While my family loves to travel, we haven’t often gone out of the country. The last time I used my passport was when I went to the Dominican Republic. Now, the DR is known for its beaches and resorts, but I didn’t get to see much of either. You see, I traveled to the Dominican with an organization called Kids Alive, a non profit that helps children in need. A group from my grandparent’s church, along with me and my cousin, took the long flight from the Mid West to the Dominican with the sole goal of helping some of those children.
Something that you don’t see much from the fancy resorts is the poverty of the Dominican Republic. Air Conditioning is nonexistent; many houses are smaller than your kitchen; people use wires to steal electricity from overhead electrical lines at the risk of life and limb. And yet, in the middle of this, in the middle of dirt roads and not enough food and crying babies and people who could barely read, was a fenced in yellow building. Each day, children in baby blue button downs and khaki pants or skirts would walk through the gate. Each day, these children would learn, gaining a far better education than they would in the public school, not only learning their own language but English as well. Each day, the children would eat a bigger meal than anyone else in their family. Each day, these children had the opportunity to act like the children they were and not have to grow up so fast. As we painted the additions to the building and played with the children, my team was reminded that people who are hurting and in need of help are neither myth, nor something to ignore.

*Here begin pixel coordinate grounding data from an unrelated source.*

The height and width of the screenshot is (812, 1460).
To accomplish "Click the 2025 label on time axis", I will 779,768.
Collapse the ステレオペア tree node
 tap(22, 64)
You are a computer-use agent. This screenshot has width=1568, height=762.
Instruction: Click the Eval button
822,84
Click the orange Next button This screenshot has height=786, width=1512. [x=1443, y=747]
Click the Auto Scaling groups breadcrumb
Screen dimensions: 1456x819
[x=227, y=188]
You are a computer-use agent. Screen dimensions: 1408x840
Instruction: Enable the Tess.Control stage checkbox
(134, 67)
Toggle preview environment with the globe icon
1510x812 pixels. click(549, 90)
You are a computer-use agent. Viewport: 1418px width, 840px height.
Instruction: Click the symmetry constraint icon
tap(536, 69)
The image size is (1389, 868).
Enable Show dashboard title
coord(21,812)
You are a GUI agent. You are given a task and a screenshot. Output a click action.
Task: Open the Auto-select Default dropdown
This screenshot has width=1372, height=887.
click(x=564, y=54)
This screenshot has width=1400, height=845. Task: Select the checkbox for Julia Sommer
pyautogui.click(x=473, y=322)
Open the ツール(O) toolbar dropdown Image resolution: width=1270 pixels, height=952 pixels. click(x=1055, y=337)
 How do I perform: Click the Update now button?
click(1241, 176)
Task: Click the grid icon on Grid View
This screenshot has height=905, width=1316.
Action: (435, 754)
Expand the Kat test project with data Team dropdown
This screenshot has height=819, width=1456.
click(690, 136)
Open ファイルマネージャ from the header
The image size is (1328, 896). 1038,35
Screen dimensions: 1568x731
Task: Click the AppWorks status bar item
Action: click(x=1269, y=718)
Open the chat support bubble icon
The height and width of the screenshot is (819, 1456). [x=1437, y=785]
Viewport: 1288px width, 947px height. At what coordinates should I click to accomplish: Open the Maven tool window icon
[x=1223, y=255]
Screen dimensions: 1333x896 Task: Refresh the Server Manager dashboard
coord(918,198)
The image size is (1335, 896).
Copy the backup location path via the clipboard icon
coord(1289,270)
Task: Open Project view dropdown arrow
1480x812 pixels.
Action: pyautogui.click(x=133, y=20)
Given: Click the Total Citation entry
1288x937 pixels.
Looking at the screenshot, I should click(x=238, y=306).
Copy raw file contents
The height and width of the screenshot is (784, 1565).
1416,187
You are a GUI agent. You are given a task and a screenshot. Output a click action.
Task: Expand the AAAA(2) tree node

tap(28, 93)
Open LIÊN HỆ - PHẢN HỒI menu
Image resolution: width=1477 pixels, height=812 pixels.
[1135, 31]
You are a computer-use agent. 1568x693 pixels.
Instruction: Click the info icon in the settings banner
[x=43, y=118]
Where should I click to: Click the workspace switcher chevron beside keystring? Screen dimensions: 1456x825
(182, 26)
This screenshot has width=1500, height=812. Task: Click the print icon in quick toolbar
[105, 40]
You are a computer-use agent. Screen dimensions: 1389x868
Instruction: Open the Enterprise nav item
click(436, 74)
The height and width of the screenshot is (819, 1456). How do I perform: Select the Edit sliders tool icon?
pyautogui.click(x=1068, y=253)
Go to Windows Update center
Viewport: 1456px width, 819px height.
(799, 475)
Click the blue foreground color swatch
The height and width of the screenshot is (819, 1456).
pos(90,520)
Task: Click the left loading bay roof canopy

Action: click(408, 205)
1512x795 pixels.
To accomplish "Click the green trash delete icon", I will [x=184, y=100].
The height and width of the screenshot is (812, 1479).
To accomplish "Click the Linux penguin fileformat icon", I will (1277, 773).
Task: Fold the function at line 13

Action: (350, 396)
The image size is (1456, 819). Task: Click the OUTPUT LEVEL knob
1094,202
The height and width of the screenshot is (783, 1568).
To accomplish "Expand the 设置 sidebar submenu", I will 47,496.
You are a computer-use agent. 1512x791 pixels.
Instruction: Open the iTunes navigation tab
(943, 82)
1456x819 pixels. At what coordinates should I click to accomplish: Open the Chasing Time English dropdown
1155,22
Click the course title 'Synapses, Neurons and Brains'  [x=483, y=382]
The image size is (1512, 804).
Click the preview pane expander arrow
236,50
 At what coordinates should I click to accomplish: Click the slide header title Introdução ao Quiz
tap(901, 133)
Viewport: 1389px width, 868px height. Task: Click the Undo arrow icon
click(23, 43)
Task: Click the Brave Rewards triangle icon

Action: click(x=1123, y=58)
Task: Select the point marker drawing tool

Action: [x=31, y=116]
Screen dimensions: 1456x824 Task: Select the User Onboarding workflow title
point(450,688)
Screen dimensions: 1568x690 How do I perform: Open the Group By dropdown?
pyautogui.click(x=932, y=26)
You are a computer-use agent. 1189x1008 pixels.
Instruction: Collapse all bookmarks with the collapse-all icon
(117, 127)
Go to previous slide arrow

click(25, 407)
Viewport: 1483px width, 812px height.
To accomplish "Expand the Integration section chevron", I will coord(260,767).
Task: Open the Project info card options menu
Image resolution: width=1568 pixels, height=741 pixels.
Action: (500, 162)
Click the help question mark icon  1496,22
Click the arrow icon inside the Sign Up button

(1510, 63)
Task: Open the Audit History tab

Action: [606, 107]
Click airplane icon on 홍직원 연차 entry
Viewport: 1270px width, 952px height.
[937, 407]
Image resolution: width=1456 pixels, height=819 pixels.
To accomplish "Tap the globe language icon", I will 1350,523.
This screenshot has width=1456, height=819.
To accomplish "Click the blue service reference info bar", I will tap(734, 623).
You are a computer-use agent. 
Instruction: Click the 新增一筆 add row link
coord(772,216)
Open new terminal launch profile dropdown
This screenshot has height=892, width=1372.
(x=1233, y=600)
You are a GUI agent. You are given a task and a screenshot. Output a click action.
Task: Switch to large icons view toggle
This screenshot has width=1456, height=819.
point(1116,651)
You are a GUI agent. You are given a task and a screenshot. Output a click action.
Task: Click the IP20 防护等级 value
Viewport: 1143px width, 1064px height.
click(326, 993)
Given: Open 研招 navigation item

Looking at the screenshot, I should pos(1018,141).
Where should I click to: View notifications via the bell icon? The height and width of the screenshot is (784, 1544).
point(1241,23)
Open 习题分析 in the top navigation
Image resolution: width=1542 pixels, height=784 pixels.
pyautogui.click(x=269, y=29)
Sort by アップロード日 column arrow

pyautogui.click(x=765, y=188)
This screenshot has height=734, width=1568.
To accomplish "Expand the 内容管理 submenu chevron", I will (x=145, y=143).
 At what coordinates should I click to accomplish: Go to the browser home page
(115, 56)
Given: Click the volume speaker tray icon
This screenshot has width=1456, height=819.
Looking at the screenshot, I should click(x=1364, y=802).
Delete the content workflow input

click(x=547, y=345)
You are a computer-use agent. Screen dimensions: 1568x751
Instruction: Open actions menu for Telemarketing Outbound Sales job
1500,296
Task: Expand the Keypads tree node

Our final day was supposed to be spent on the beach. But we visited the DR during hurricane season, and a bad rain storm had flooded much of the area the night before our last day, including a school founded by a different organization a few towns away. Instead of tanning on the beach, we went to this school, helping to mop up the water and salvage what we could from the classrooms. And the thing is, that was probably the best day of the trip. We went somewhere that needed our help, somewhere that hadn’t even asked for us, and did whatever they needed us too. Because of our help, more kids in both locations were able to gain a better education, which would hopefully allow them to help those in their communities. With each child who learns more, there is more hope in a country where hope is hard to find.
While at home, you can often forget the needs of others. But taking time to help those in need, whether they be in your home town or a thousand miles away, serves to remind us that there is a lot more need in the world than we see. And if we get to see the beauty of the world and more importantly the beauty of human hearts while we help others, then that work is all the more satisfying.